[Stored data entries]
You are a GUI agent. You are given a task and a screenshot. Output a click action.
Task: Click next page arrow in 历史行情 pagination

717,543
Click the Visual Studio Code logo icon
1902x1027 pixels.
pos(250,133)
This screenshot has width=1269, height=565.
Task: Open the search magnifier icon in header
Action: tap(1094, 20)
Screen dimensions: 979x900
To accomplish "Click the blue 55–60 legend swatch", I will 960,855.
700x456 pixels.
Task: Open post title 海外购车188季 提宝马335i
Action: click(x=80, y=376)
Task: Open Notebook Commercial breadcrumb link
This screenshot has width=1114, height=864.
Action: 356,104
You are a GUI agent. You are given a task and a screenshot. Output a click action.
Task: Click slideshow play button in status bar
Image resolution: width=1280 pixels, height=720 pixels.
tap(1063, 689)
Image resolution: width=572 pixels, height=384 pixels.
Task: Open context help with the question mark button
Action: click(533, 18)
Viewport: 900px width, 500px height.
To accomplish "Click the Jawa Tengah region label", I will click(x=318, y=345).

[PROMPT] Starting at the line that contains "Task: Click next", retype every line through the end of the records exactly, and nothing else.

[FINAL ANSWER]
Task: Click next page arrow in 历史行情 pagination

717,543
Click the Visual Studio Code logo icon
1902x1027 pixels.
pos(250,133)
This screenshot has width=1269, height=565.
Task: Open the search magnifier icon in header
Action: tap(1094, 20)
Screen dimensions: 979x900
To accomplish "Click the blue 55–60 legend swatch", I will 960,855.
700x456 pixels.
Task: Open post title 海外购车188季 提宝马335i
Action: click(x=80, y=376)
Task: Open Notebook Commercial breadcrumb link
This screenshot has width=1114, height=864.
Action: 356,104
You are a GUI agent. You are given a task and a screenshot. Output a click action.
Task: Click slideshow play button in status bar
Image resolution: width=1280 pixels, height=720 pixels.
tap(1063, 689)
Image resolution: width=572 pixels, height=384 pixels.
Task: Open context help with the question mark button
Action: click(533, 18)
Viewport: 900px width, 500px height.
To accomplish "Click the Jawa Tengah region label", I will click(x=318, y=345).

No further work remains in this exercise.